[Your assignment]:
Nothing but an exact copy of the listing should appear in the response.

[Given information]:
____
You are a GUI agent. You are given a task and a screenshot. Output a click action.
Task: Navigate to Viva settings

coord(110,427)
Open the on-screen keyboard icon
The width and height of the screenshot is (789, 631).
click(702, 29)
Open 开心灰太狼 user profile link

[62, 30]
____
[Output of the exercise]:
You are a GUI agent. You are given a task and a screenshot. Output a click action.
Task: Navigate to Viva settings

coord(110,427)
Open the on-screen keyboard icon
The width and height of the screenshot is (789, 631).
click(702, 29)
Open 开心灰太狼 user profile link

[62, 30]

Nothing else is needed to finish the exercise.